Valtteri Bottas and Zhou Guanyu continued as the driver pairing. The car was consistently uncompetitive and finished outside the points regularly. The team ended the 2024 season tenth in the Constructors' Championship with only four points, their lowest competitive output in years.
For 2025, the team made significant changes on and off the track. Nico Hülkenberg arrived from Haas as a senior driver, and was joined by Gabriel Bortoleto, the reigning Formula 2 Champion, completing the lineup. Leadership changes were also substantial: Alessandro Alunni Bravi departed as team representative, Mattia Binotto assumed temporary oversight as Team Principal, and Jonathan Wheatley — who had departed Red Bull Racing — formally joined from 1 April 2025 as team principal.

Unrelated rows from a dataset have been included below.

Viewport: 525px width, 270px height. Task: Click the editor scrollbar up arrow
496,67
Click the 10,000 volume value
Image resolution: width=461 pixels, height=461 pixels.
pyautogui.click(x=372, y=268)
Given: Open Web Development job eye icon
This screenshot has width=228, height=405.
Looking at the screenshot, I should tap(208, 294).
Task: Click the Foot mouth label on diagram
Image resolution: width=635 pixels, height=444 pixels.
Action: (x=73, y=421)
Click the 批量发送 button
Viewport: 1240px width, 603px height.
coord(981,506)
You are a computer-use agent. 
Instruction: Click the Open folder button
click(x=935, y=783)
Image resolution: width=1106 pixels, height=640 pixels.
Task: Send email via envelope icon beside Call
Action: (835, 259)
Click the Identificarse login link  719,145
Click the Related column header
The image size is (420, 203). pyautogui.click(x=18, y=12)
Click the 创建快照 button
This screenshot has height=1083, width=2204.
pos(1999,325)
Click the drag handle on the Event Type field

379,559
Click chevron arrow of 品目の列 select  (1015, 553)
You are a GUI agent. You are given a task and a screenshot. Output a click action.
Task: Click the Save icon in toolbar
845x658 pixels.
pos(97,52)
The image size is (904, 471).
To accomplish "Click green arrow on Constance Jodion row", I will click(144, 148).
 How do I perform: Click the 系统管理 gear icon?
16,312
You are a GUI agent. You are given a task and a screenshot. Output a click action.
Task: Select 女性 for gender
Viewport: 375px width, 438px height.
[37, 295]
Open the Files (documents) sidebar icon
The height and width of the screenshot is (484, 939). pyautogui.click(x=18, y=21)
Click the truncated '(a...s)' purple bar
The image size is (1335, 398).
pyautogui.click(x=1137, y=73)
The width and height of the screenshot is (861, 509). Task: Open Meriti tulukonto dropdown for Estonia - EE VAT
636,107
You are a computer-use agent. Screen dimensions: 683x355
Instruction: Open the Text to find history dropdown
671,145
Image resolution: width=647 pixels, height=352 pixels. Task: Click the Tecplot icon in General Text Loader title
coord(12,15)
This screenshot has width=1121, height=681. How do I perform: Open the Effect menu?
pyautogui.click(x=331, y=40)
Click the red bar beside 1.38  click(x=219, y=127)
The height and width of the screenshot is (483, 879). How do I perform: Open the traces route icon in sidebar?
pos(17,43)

The season produced the team's most significant result in years when Hülkenberg finished third at the British Grand Prix to claim his first Formula One podium after 239 race starts, giving Sauber their first podium since the 2012 Japanese Grand Prix.
Plans for a new UK technical centre, to be located at Bicester Motion in Bicester, were announced during the season as part of the broader infrastructure build-out for the Audi era.
Audi AG announced its acquisition of Sauber's team and assets in 2024 with the explicit intention of entering Formula One as a manufacturer from 2026, using Sauber's Hinwil, Switzerland, base as the chassis construction and sporting foundation for the new Audi F1 Team. The acquisition brought the Sauber Motorsport AG name to the end of its active racing history after 55 years.
The Kick Sauber identity, which existed for only two seasons, represented the final chapter of a team that had operated across decades as one of Formula One's most resilient independent constructors. Across its Formula One history, the organisation accumulated results ranging from Peter Sauber's entry on a shoestring budget to BMW's championship challenge and the Alfa Romeo commercial partnerships — a trajectory that closed with Audi's ambition to build one of the sport's new works entries on its foundations.